ABOUT THIS EXERCISE: Give the data below again exactly as written, but without the pictures.

MATERIAL FOR THIS EXERCISE:

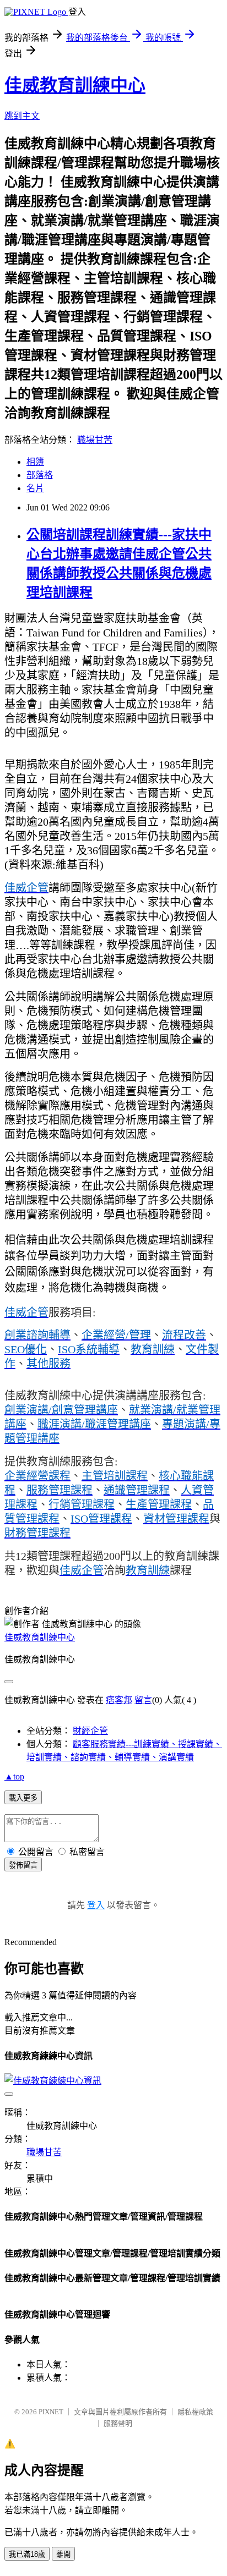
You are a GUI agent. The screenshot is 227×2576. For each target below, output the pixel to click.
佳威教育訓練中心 (74, 85)
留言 (143, 1700)
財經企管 (90, 1730)
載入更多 (23, 1798)
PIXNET (51, 2412)
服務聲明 (118, 2423)
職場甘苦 (94, 439)
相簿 (35, 461)
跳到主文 (22, 115)
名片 (35, 488)
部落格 (39, 475)
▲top (14, 1776)
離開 (63, 2554)
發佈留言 (23, 1865)
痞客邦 (119, 1700)
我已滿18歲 (27, 2554)
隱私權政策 (195, 2412)
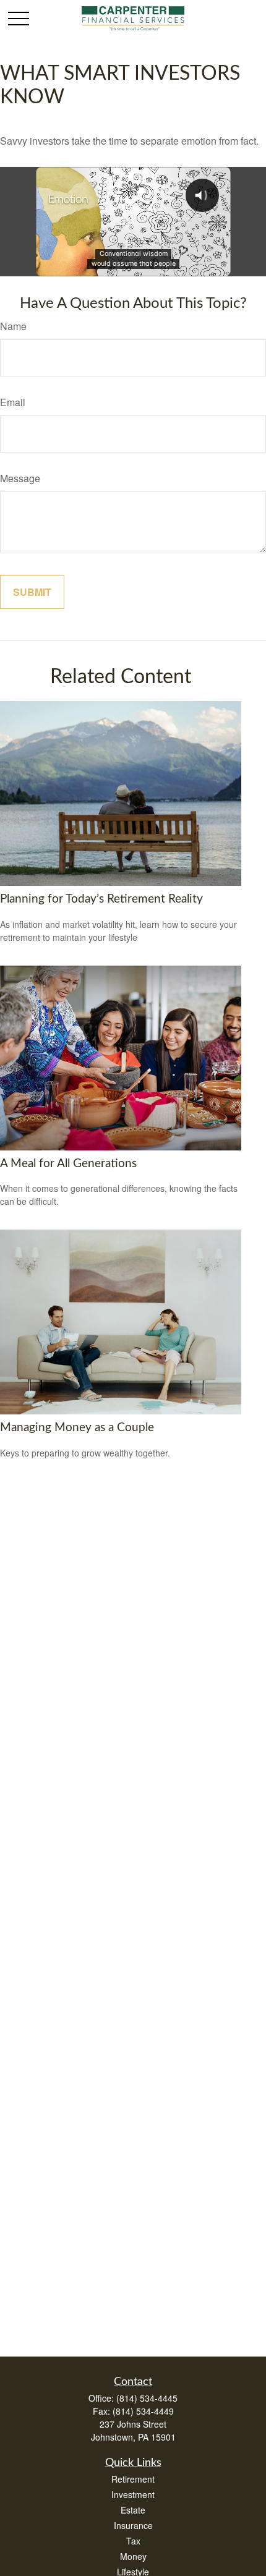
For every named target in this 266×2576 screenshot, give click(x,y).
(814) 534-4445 (147, 2398)
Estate (133, 2510)
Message (20, 478)
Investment (133, 2494)
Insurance (133, 2525)
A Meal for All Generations (68, 1164)
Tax (133, 2541)
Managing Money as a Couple (77, 1428)
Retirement (133, 2479)
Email (12, 402)
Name (13, 326)
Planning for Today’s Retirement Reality (101, 899)
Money (133, 2556)
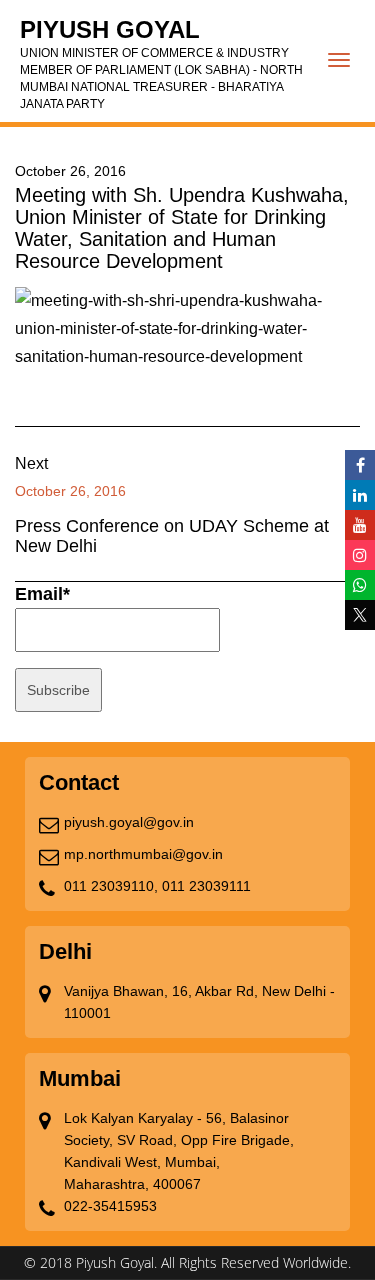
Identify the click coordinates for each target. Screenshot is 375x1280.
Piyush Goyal (161, 63)
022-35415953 (110, 1206)
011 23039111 (206, 886)
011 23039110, (111, 886)
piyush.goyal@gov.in (129, 822)
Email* (42, 594)
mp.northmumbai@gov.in (143, 854)
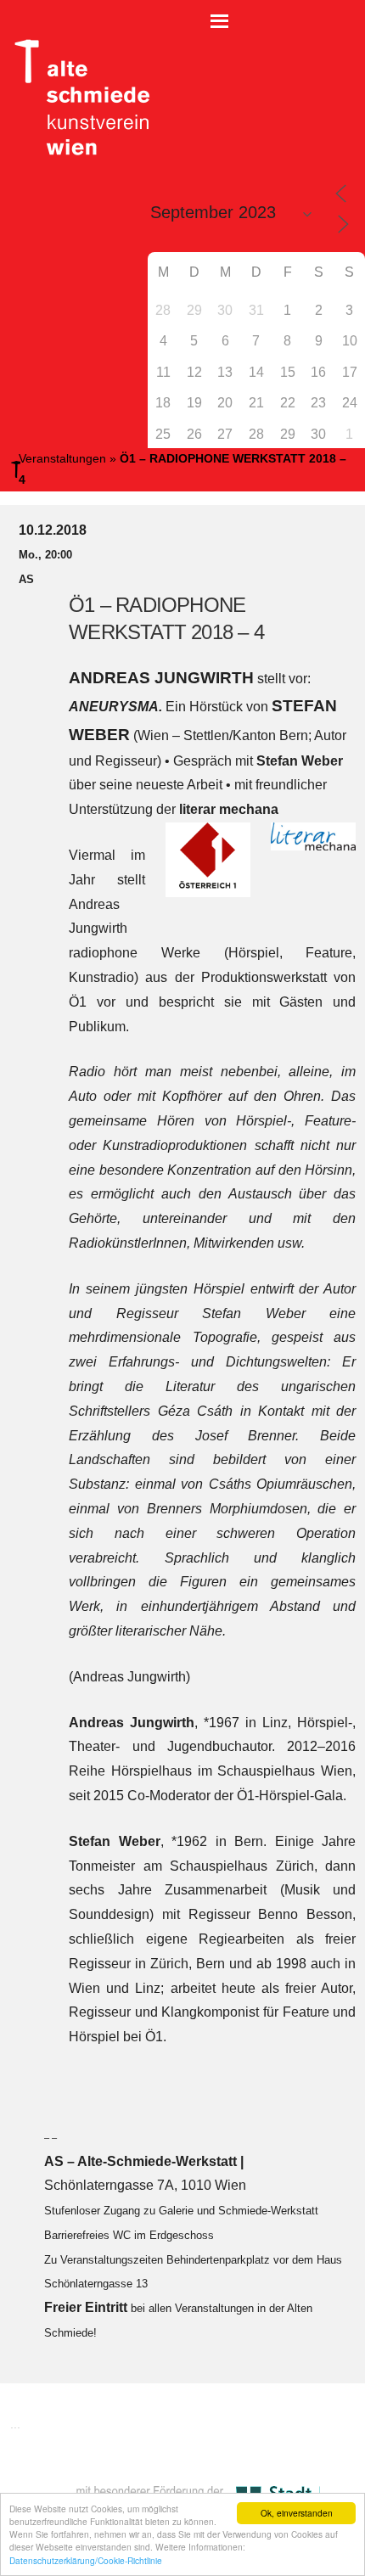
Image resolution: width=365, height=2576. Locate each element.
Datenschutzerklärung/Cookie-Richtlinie (85, 2560)
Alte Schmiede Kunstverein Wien (76, 97)
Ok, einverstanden (297, 2512)
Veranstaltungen (62, 458)
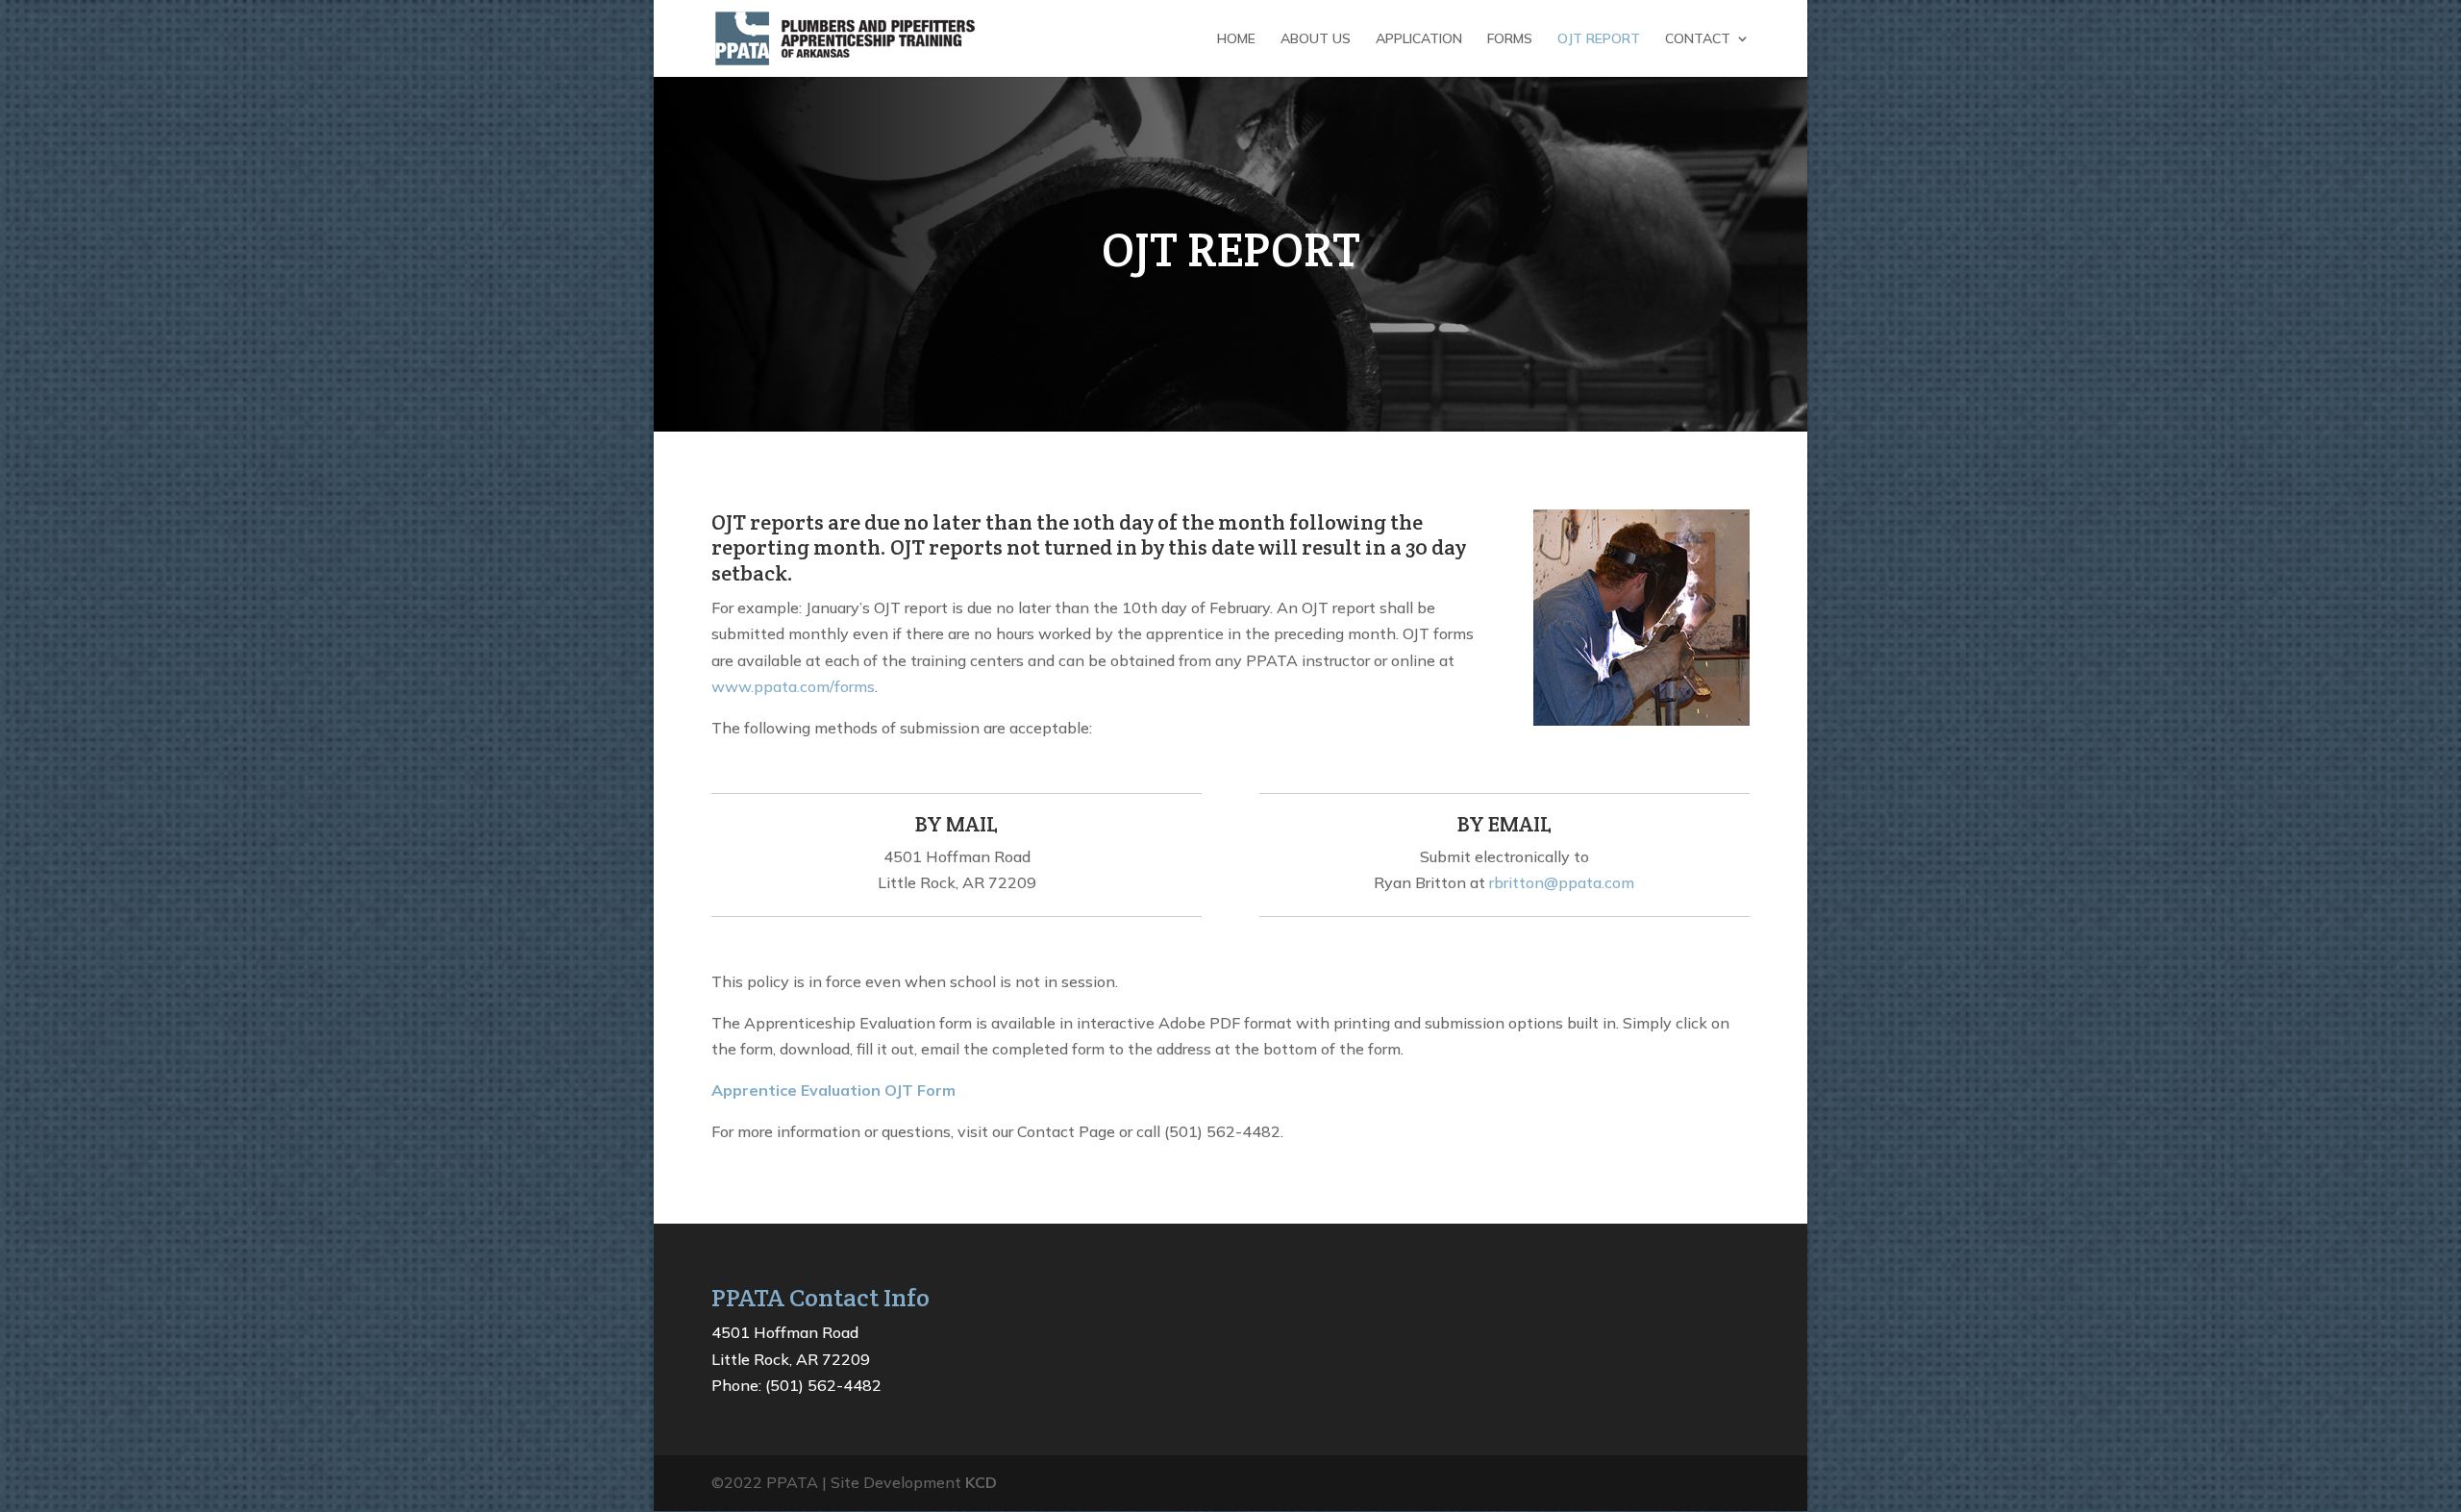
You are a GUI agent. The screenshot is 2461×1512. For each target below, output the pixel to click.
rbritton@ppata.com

EXPECTED OUTPUT:
You are a GUI agent. The screenshot is 227×2576. For each target below, output the pixel to click.
佳威教育訓練中心 (74, 85)
留言 (143, 1700)
財經企管 (90, 1730)
載入更多 (23, 1798)
PIXNET (51, 2412)
服務聲明 (118, 2423)
職場甘苦 (94, 439)
相簿 (35, 461)
跳到主文 (22, 115)
名片 (35, 488)
部落格 (39, 475)
▲top (14, 1776)
離開 (63, 2554)
發佈留言 (23, 1865)
痞客邦 (119, 1700)
我已滿18歲 (27, 2554)
隱私權政策 (195, 2412)
For every named target in this 266×2576 screenshot, give click(x,y).
(814) 534-4445 (147, 2398)
Estate (133, 2510)
Message (20, 478)
Investment (133, 2494)
Insurance (133, 2525)
A Meal for All Generations (68, 1164)
Tax (133, 2541)
Managing Money as a Couple (77, 1428)
Retirement (133, 2479)
Email (12, 402)
Name (13, 326)
Planning for Today’s Retirement Reality (101, 899)
Money (133, 2556)
Identify the click coordinates for each target. Screenshot is 375x1280.
Piyush Goyal (161, 63)
022-35415953 (110, 1206)
011 23039111 (206, 886)
011 23039110, (111, 886)
piyush.goyal@gov.in (129, 822)
Email* (42, 594)
mp.northmumbai@gov.in (143, 854)
Image resolution: width=365, height=2576. Locate each element.
Datenschutzerklärung/Cookie-Richtlinie (85, 2560)
Alte Schmiede Kunstverein Wien (76, 97)
Ok, einverstanden (297, 2512)
Veranstaltungen (62, 458)
You are a GUI agent. The screenshot is 2461×1512. For each target below, output the pixel to click.
rbritton@ppata.com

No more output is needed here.